(DOCUMENT)
YYDS: Visible-Infrared Person Re-Identification with Coarse Descriptions
Yunhao Du, Zhicheng Zhao, Fei Su
TL;DR
The paper tackles visible-infrared person re-identification (VI-ReID) under a new Refer-VI-ReID setting, where coarse text descriptions supplement infrared probes to recover color information missing in infrared images. It proposes YYDS, a Y-Y-shape architecture that disentangles color and texture via two branches and a joint relation module, combined with text-IoU regularization and KL-based distribution matching, plus CMKR, a cross-modal extension of k-reciprocal re-ranking with novel neighbor strategies and MA-LQE to mitigate modality bias. The authors demonstrate substantial improvements over state-of-the-art methods on SYSU-MM01, RegDB, and LLCM datasets, validating both components through extensive ablations. The work enables more robust cross-modal retrieval using natural language cues, with practical implications for 24-hour surveillance and search applications, and provides publicly available code.

(SUPPLIED ENTRIES)
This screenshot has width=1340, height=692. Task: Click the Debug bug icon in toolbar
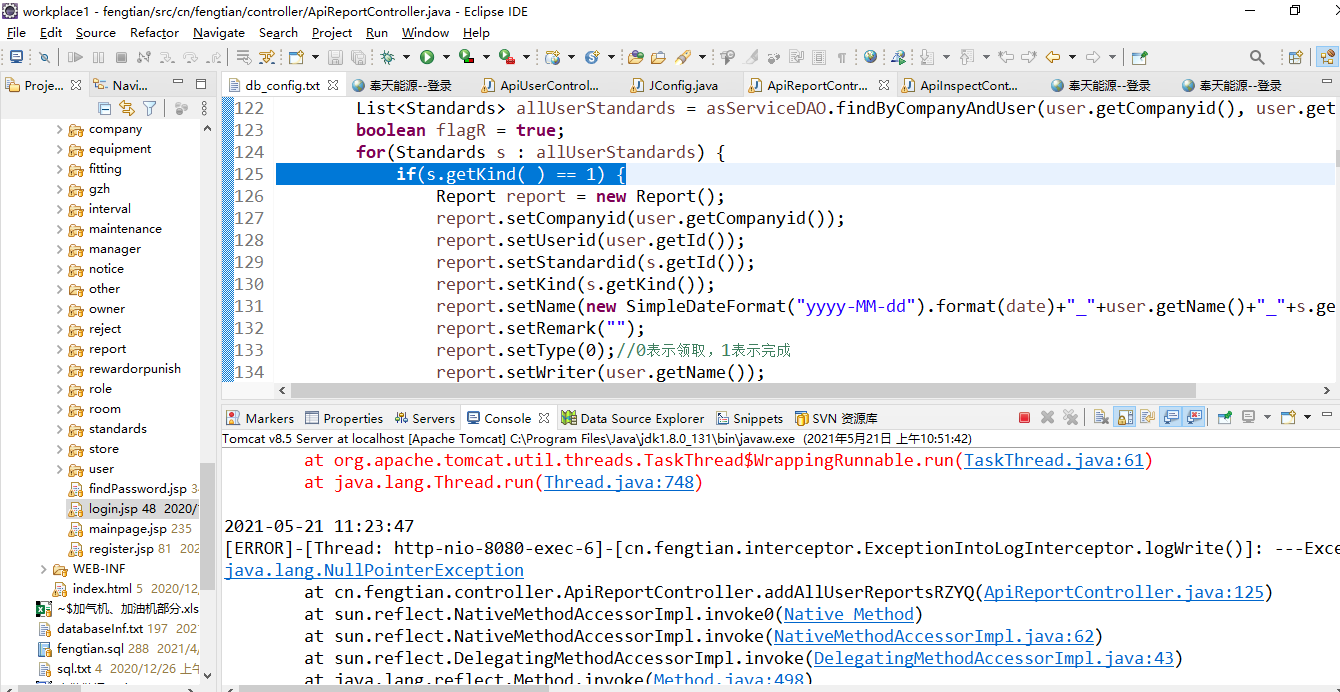[388, 58]
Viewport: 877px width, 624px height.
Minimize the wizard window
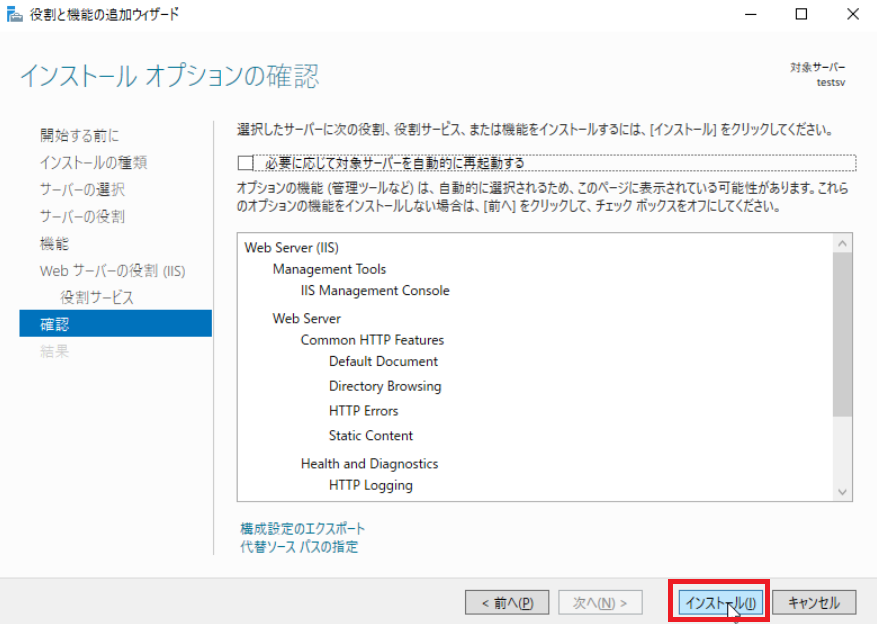(751, 14)
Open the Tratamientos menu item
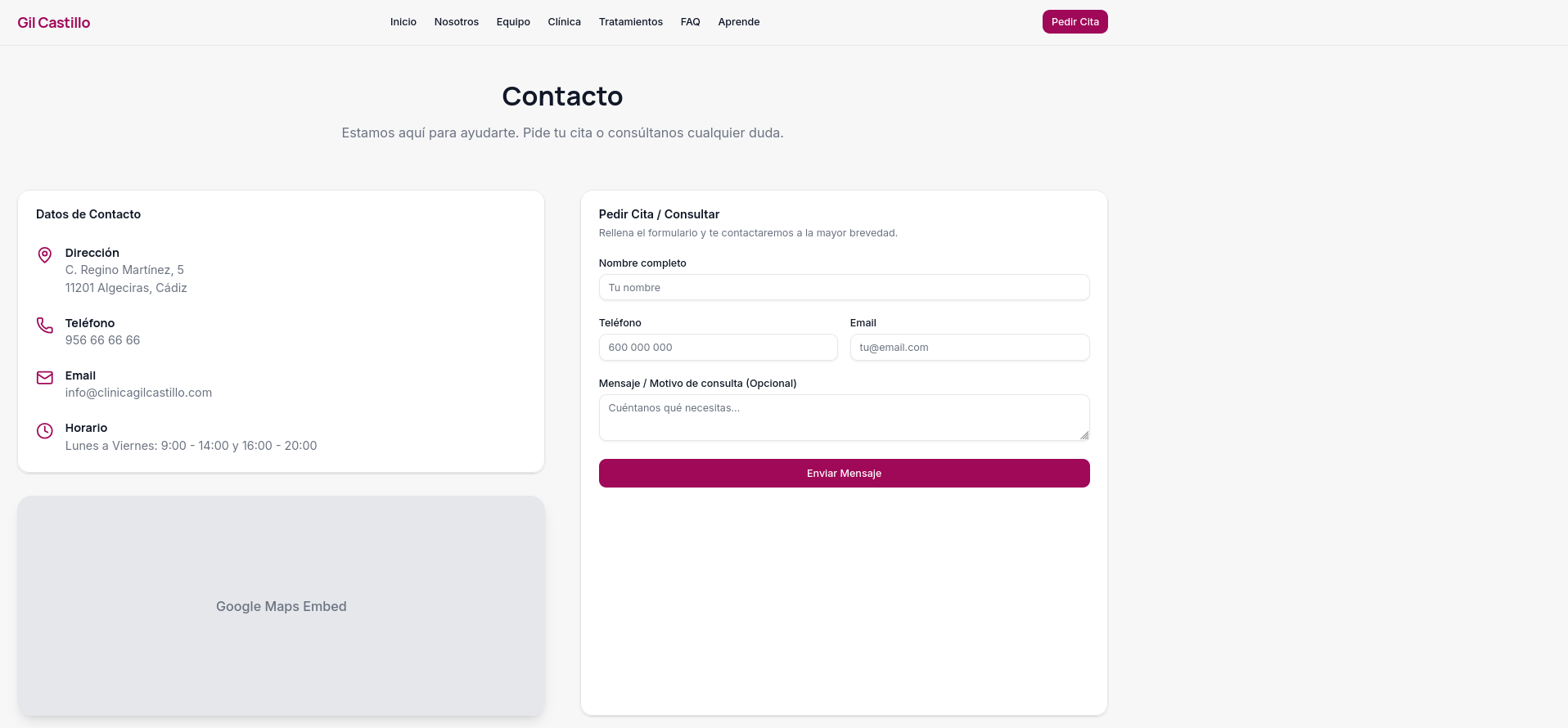Viewport: 1568px width, 728px height. tap(631, 22)
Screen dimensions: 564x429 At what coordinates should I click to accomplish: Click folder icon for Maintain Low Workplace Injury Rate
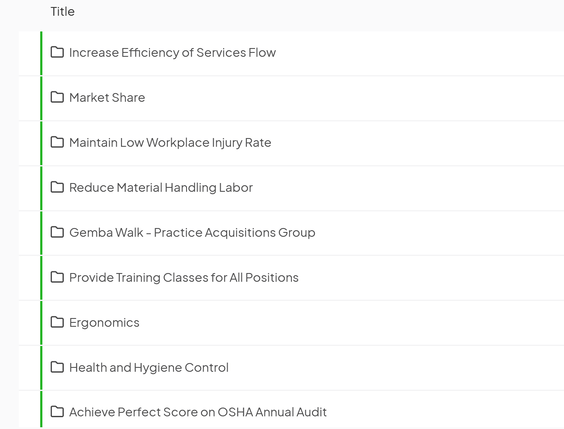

(SHORT PROBLEM 1) Rewrite the listing starting at the line that contains "Viewport: 877px width, 624px height." and ending at the close of the listing, swapping "wizard window" for "settings dialog" and keeping everything else the same. Omit the pictures.
(SHORT PROBLEM 2) Extend the summary of the visible-infrared person re-identification paper beyond its final sentence.
The summary of the visible-infrared re-identification paper and the listing were taken from unrelated sources.

(ANSWER 1)
Viewport: 877px width, 624px height.
Minimize the settings dialog
(751, 14)
Open the Tratamientos menu item
Viewport: 1568px width, 728px height. tap(631, 22)
Screen dimensions: 564x429 At what coordinates should I click to accomplish: Click folder icon for Maintain Low Workplace Injury Rate

(ANSWER 2)
Abstract
Visible-infrared person re-identification (VI-ReID) is challenging due to considerable cross-modality discrepancies. Existing works mainly focus on learning modality-invariant features while suppressing modality-specific ones. However, retrieving visible images only depends on infrared samples is an extreme problem because of the absence of color information. To this end, we present the Refer-VI-ReID settings, which aims to match target visible images from both infrared images and coarse language descriptions (e.g., "a man with red top and black pants") to complement the missing color information. To address this task, we design a Y-Y-shape decomposition structure, dubbed YYDS, to decompose and aggregate texture and color features of targets. Specifically, the text-IoU regularization strategy is firstly presented to facilitate the decomposition training, and a joint relation module is then proposed to infer the aggregation. Furthermore, the cross-modal version of k-reciprocal re-ranking algorithm is investigated, named CMKR, in which three neighbor search strategies and one local query expansion method are explored to alleviate the modality bias problem of the near neighbors. We conduct experiments on SYSU-MM01, RegDB and LLCM datasets with our manually annotated descriptions. Both YYDS and CMKR achieve remarkable improvements over SOTA methods on all three datasets. Codes are available at https://github.com/dyhBUPT/YYDS.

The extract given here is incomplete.